Tony Kim
Jun 08, 2026 08:59
NEAR’s sharp rejection at $2.20 resistance confirms bearish momentum with immediate breakdown risk below $2.06 pivot. Technical patterns point to $1.80 target within 30 days as selling pressure int…
The Immediate Setup
NEAR Protocol faces mounting pressure after getting rejected at the $2.20 daily high, despite yesterday’s 9.83% surge that temporarily lifted spirits. The bounce failed to sustain momentum when price hit resistance around $2.24, immediately drawing sellers back into the market. Current price action at $2.12 reveals indecision, with the RSI hovering at 50.54 and MACD histogram flatlining near zero – classic signs of exhaustion following a failed breakout attempt.
The intraday range from $1.86 to $2.20 demonstrates extreme volatility without clear directional conviction, typically preceding significant moves lower. Trading just above the critical $2.06 pivot point, NEAR sits precariously positioned for the next leg down.
Key Technical Levels
NEAR remains trapped below its short-term moving averages, with the 20-period SMA at $2.30 providing solid overhead resistance. The immediate resistance cluster between $2.26-$2.40 has already rejected price twice this week, establishing a formidable barrier for any recovery attempts.
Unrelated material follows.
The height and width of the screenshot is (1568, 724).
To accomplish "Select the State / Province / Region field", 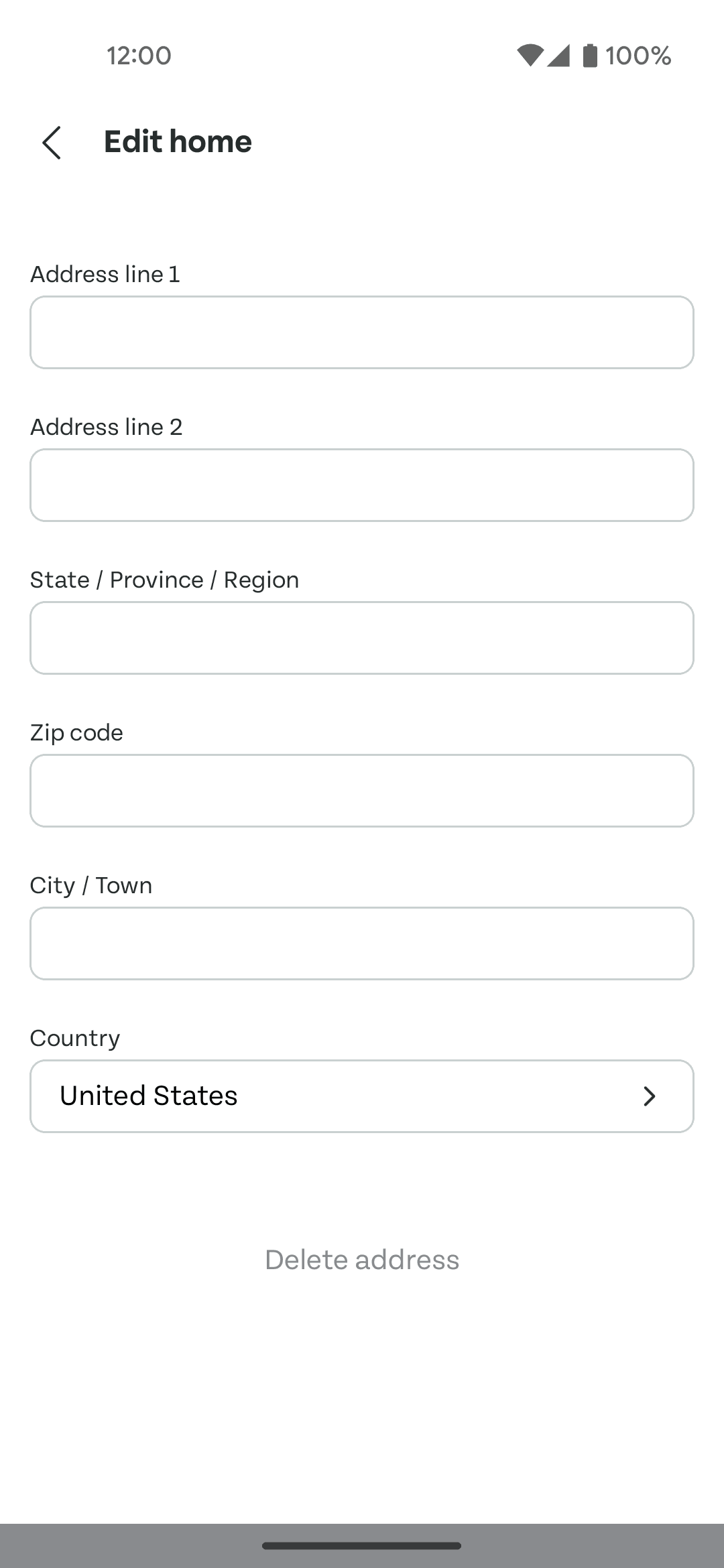I will click(x=362, y=638).
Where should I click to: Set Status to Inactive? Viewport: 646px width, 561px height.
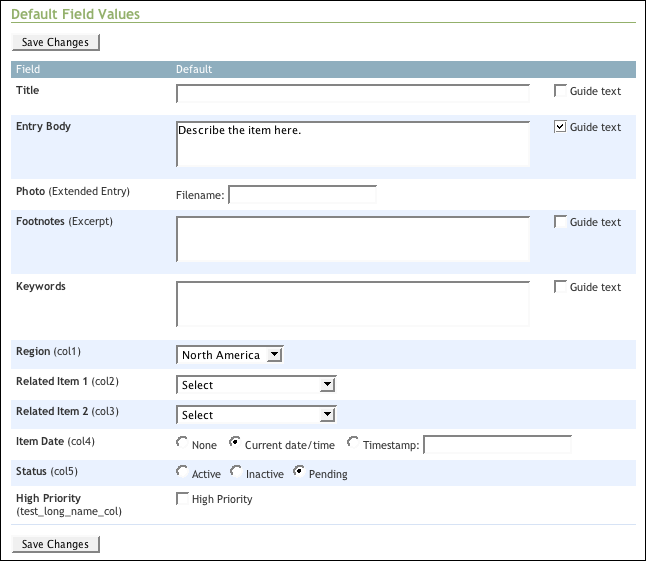236,471
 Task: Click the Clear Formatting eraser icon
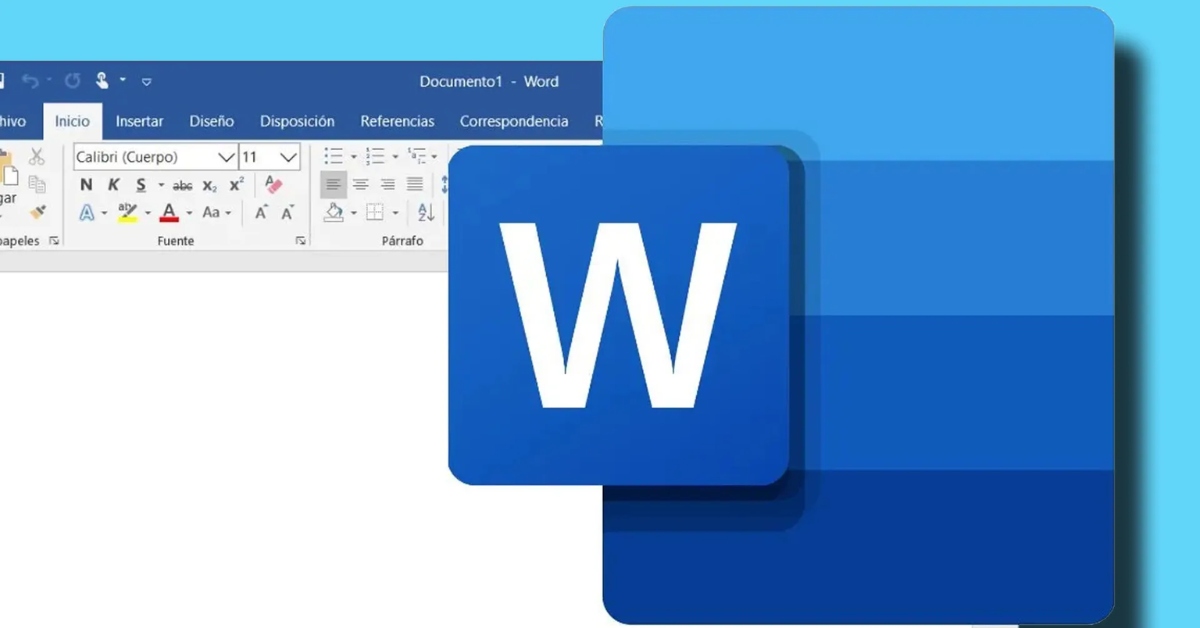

Support levels tell a concerning story for bulls. The immediate floor at $1.92 appears fragile, with the more substantial support zone around $1.72 aligning with recent lows. This level coincides with the lower Bollinger Band at $1.70, creating a confluence that could provide temporary relief. However, a break below $1.72 would expose Blockchain.news the deeper $1.51 support where the 200-period moving average might offer some cushion.
Market Structure Analysis
The recent price action reflects a classic pattern where retail enthusiasm meets institutional distribution. While shorter timeframes showed impressive gains, the inability to hold above key resistance levels suggests underlying weakness. The failure at $2.20 resistance becomes more significant when viewed against the broader context of recent selling pressure at higher levels.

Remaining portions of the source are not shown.